Rebekah McDowell

Personal information
- Date of birth: March 21, 1978 (age 47)
- Place of birth: Denver, Colorado, United States
- Height: 5 ft 8 in (1.73 m)
- Position(s): Midfielder

College career
- Years: Team / Apps / (Gls)
- 1996–1999: North Carolina Tar Heels / 104

Senior career*
- Years: Team / Apps / (Gls)
- 2001–2002: Philadelphia Charge / 31 / (1)
- 2003: Boston Breakers / 10 / (0)

International career
- United States U21

= Rebekah McDowell =

American soccer player

Rebekah Kay McDowell (born March 21, 1978, in Denver) is a retired American soccer player who played in the Women's United Soccer Association (WUSA).

== Early life and education ==
McDowell was born in Denver, Colorado, on March 21, 1978 to Scott and Kathy McDowell. She grew up with four siblings in Lakewood, Colorado.

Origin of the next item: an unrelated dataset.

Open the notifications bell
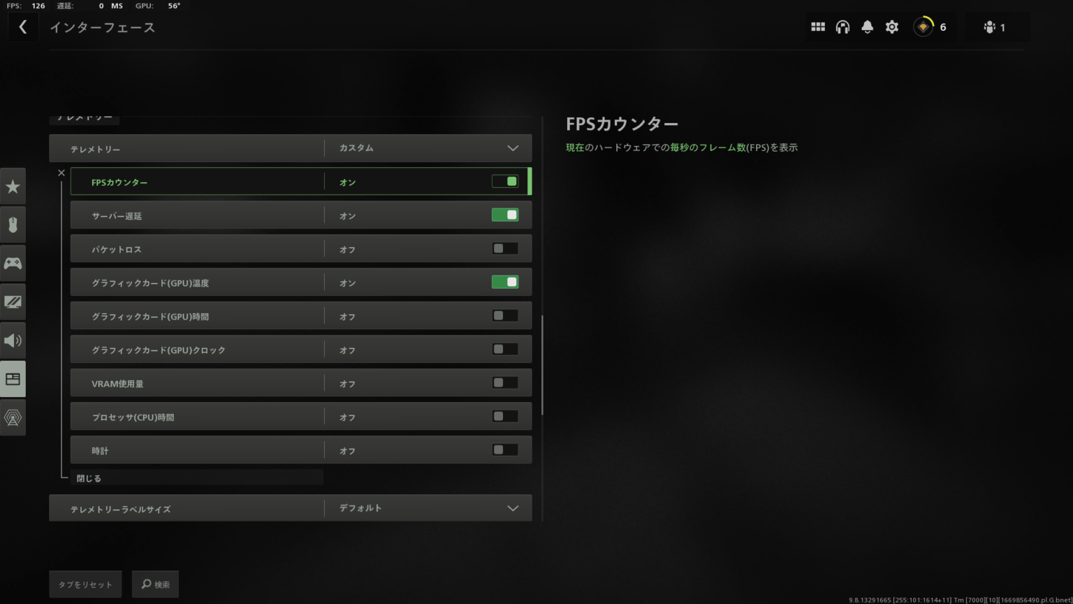1073x604 pixels. [x=867, y=27]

McDowell attended Wheat Ridge High School, where she excelled in athletics. She earned recognition as the most valuable player for her school's track, basketball, cross country, and soccer teams. Her achievements in soccer led to her being named first-team All-League and All-State for all four years. In the realm of running, she made history by becoming the first person in Colorado state history to secure four individual state championships. In basketball, she garnered first-team All-League honors three times over her four-year varsity tenure. In 1995, the Colorado Sports Hall of Fame named her the Female Prep Athlete of the Year. The subsequent year, she received the Fred Steinmark High School Athlete of the Year Award.

After graduating from high school in 1996, she attended the University of North Carolina, graduating in 2000.

== Career ==

=== Athletic career ===
In 1995, McDowell participated in the U.S. Olympic Festival.

While attending the University of North Carolina, McDowell played for the school's soccer team, where she was an All-American and All-Atlantic Coast Conference player. During her tenure, the team won three national championships.

From 1995 to 1998, McDowell played for the United States women’s under-21 soccer team at the Nordic Cup, winning the match in her final year.

In 2003, McDowell was traded to play for the Washington Freedom, though she never played for the team before being sent to play for the Carolina Courage, who quickly waived her. She ultimately played the season with the Boston Breakers.

After WUSA folded at the end of the 2003 season, McDowell played in the Women's Premier Soccer League.

In 2006, McDowell signed with the Tennessee Lady Blues.

=== Coaching ===
Beginning in 2003, McDowell coached an under-12 team in Colorado.

In 2015, McDowell took on the position of assistant coach at Bishop McGuinness Catholic High School.

== Honor ==
McDowell was inducted into the Colorado Sportswomen Hall of Fame.